Below are records; print only the lines from the line containing "Copy the key1 connection string" to the end, both included, reproduced exactly and without the pictures.

Stored data entries:
- - -

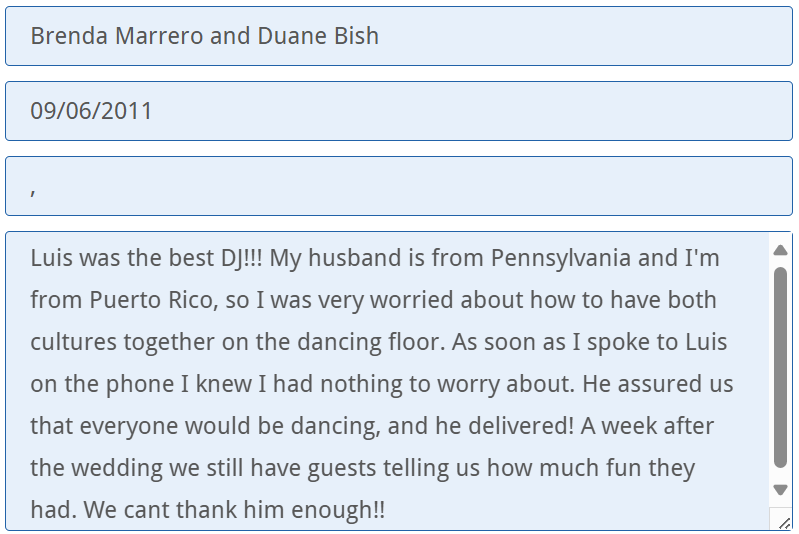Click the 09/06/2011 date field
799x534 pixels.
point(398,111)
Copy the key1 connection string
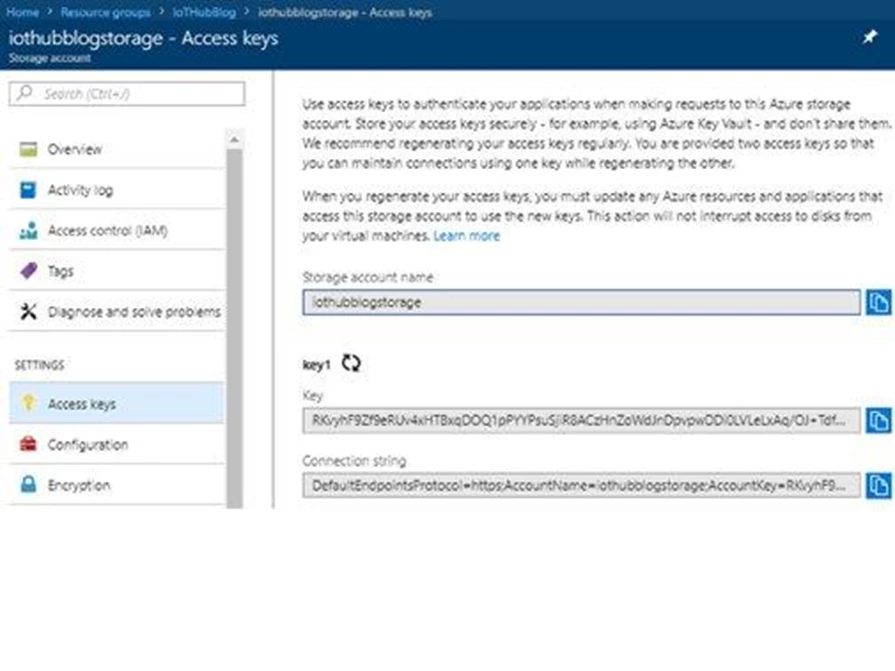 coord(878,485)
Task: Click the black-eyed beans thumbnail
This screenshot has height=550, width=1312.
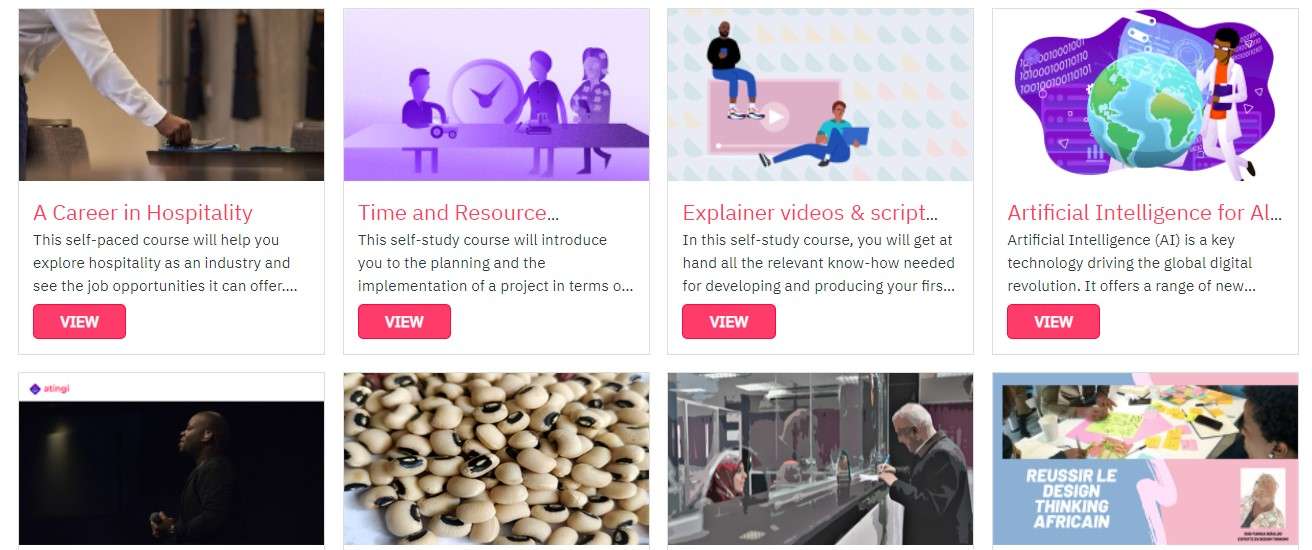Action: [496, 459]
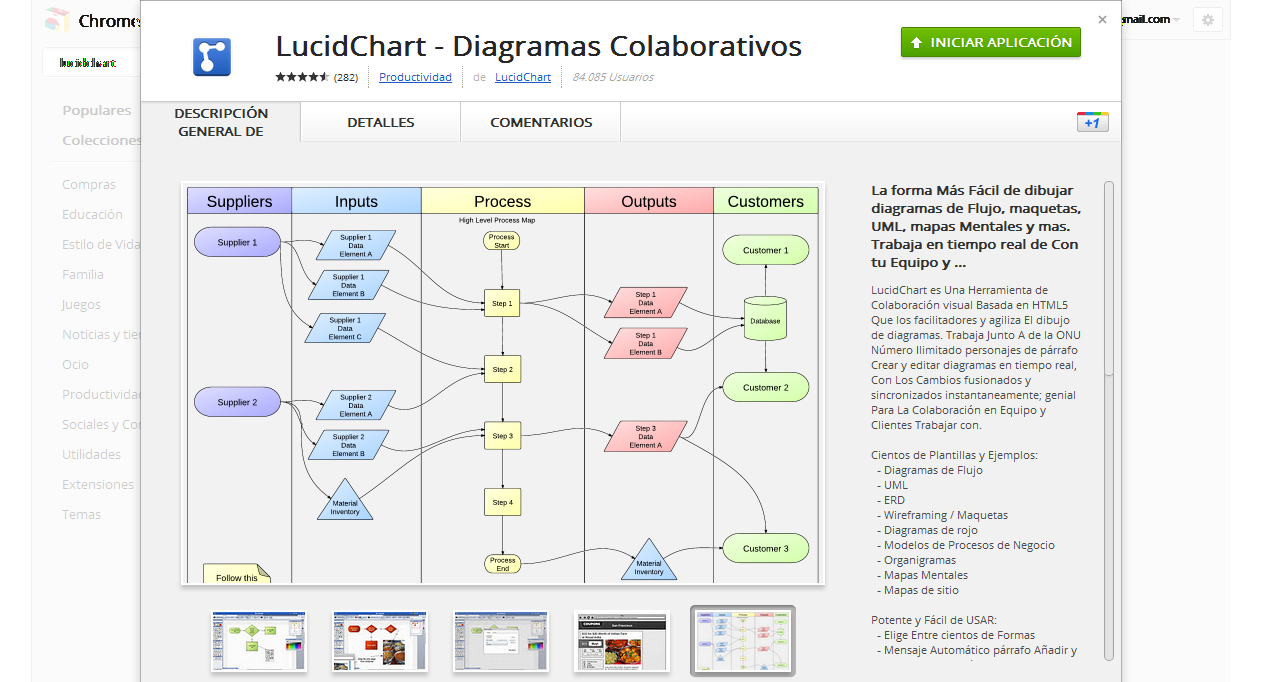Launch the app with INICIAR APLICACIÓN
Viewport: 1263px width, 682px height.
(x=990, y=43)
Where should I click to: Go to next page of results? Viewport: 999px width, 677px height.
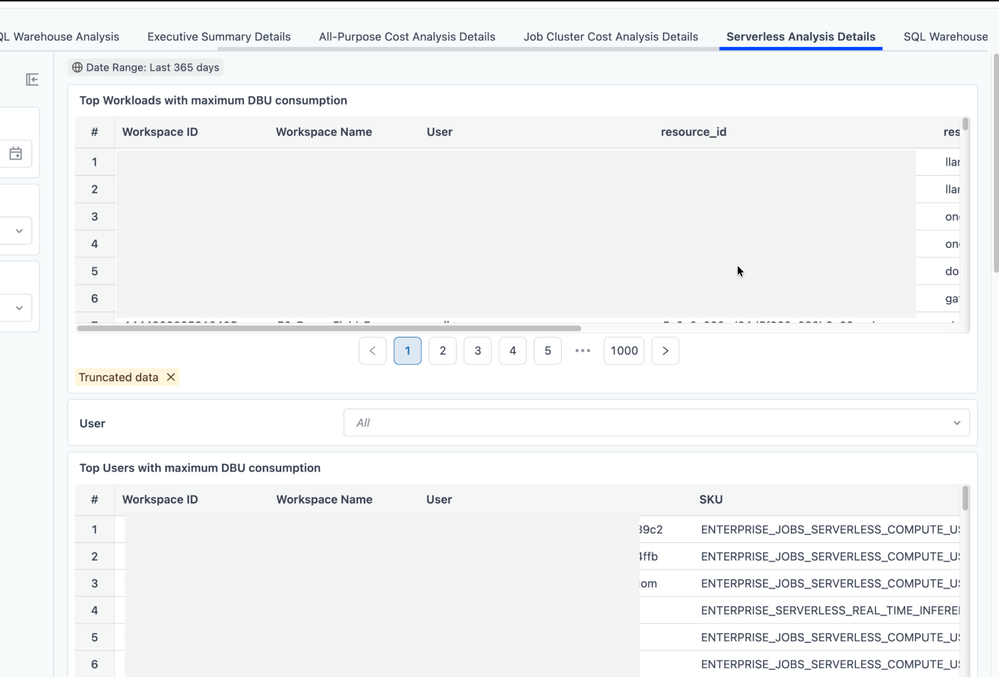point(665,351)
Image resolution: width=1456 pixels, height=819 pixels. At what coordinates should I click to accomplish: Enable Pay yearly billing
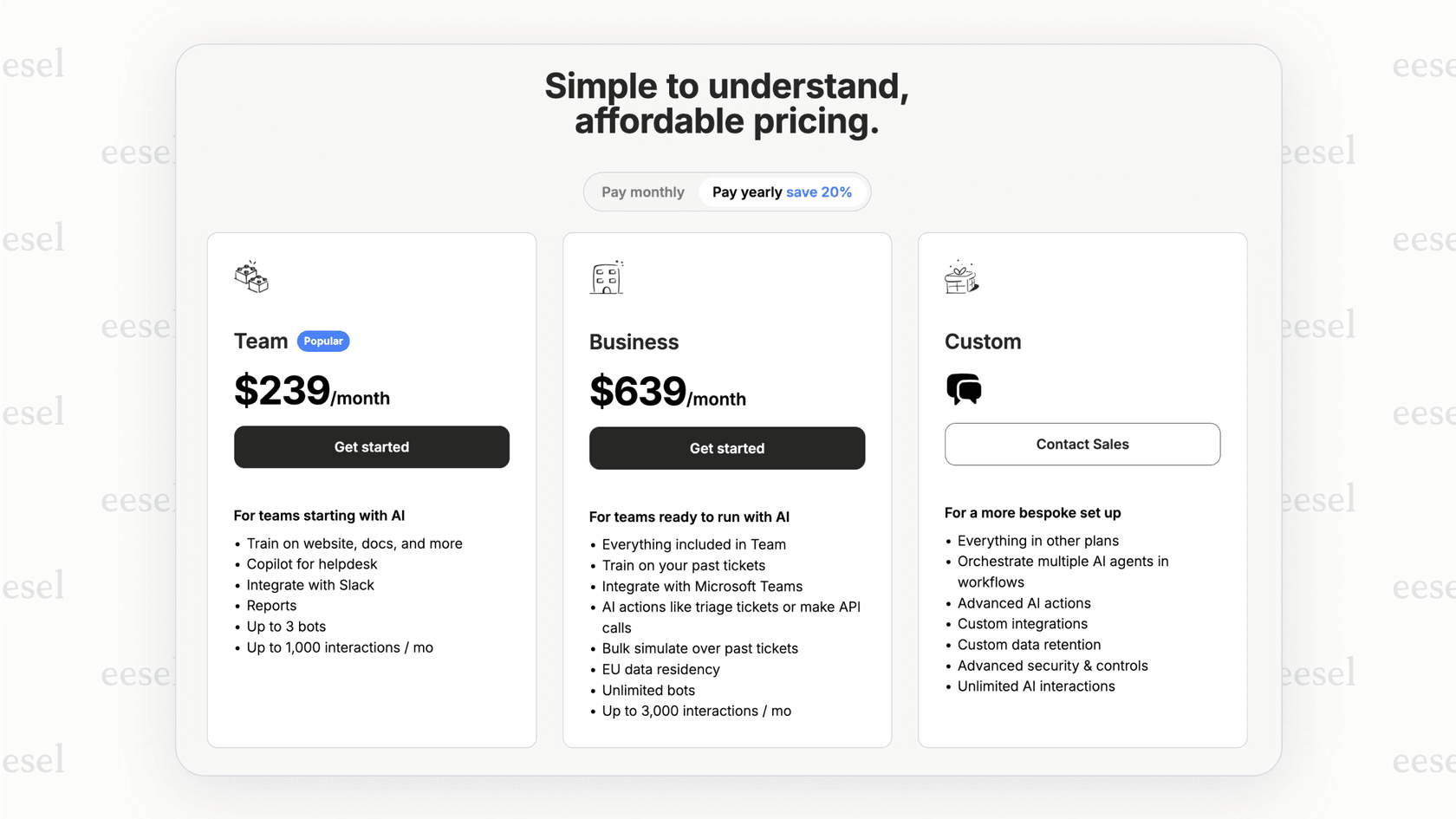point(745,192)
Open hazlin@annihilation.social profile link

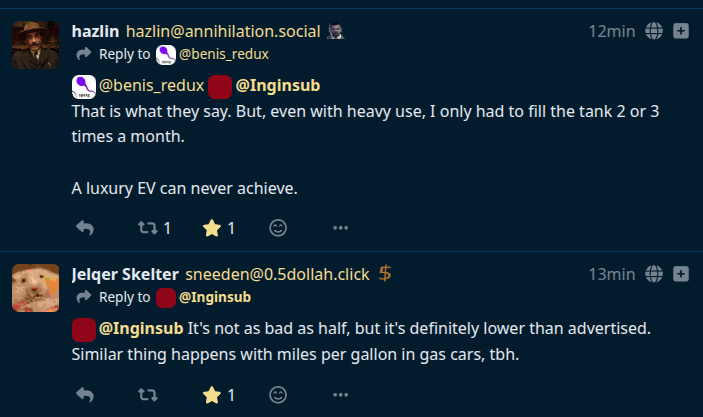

- - -

** COMPLETED EXERCISE **
Copy the key1 connection string
 coord(878,485)
Task: Click the black-eyed beans thumbnail
This screenshot has height=550, width=1312.
Action: [496, 459]
Launch the app with INICIAR APLICACIÓN
Viewport: 1263px width, 682px height.
(x=990, y=43)
Where should I click to: Go to next page of results? Viewport: 999px width, 677px height.
point(665,351)
Image resolution: width=1456 pixels, height=819 pixels. At what coordinates should I click to accomplish: Enable Pay yearly billing
point(745,192)
Open hazlin@annihilation.social profile link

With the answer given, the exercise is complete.